Jenkin met William Thomson in 1858 and was invited to join him in a consulting engineering partnership two years later. Thomson excelled in cable theory and instrumentation, while Jenkin's forte was more the commercial and problem-solving aspects of the partnership. Cromwell F. Varley joined Thomson and Jenkin in 1865, and they were rewarded with a good income from patent-license agreements and consulting fees by the mid-1870s.
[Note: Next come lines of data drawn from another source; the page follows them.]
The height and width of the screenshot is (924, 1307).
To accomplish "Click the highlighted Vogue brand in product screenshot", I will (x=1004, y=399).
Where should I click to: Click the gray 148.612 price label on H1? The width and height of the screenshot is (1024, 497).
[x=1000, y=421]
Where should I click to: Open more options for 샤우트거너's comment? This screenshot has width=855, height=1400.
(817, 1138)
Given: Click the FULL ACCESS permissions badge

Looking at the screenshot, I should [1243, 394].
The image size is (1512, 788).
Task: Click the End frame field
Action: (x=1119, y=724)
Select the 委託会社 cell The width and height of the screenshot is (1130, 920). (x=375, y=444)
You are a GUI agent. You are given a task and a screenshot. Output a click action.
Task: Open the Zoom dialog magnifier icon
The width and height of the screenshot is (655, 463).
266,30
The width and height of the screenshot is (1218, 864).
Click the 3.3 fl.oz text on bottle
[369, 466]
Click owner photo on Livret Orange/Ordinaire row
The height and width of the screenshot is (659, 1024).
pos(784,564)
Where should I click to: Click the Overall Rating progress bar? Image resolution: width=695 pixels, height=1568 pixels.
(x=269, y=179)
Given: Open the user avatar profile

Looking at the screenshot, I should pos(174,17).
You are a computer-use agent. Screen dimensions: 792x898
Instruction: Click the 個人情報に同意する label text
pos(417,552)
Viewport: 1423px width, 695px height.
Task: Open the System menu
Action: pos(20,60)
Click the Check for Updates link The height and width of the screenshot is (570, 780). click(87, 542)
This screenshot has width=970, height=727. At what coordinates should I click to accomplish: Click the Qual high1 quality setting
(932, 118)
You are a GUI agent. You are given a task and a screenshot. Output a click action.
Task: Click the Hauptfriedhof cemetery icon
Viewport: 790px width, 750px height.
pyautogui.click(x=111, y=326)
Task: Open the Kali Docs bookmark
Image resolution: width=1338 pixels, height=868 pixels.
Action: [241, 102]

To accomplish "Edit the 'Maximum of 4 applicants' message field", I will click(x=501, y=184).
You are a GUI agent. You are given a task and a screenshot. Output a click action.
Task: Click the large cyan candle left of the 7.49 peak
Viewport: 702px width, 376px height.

For several years Jenkin served on the British Association's Committee on Electrical Standards, and he devoted a great deal of time and energy to preparing reports and carrying out related experiments. His book Electricity and Magnetism was published in 1873, and his influential paper "On the Application of Graphic Methods to the Determination of the Efficiency of Machinery" appeared in the Transactions of the Royal Society of Edinburgh in 1876-78. Jenkin also used graphic methods in papers dealing with trade unions, supply and demand, and taxation. He took a keen interest in drama and literature, wrote a play in 1881, and produced and acted in plays performed in his home and elsewhere by a group including his wife, Anne Jenkin, and a former student and family friend, Robert Louis Stevenson. Stimulated by an interest in the authenticity of costumes worn in plays, Jenkin did research and wrote a paper on clothing worn by women in ancient Greece.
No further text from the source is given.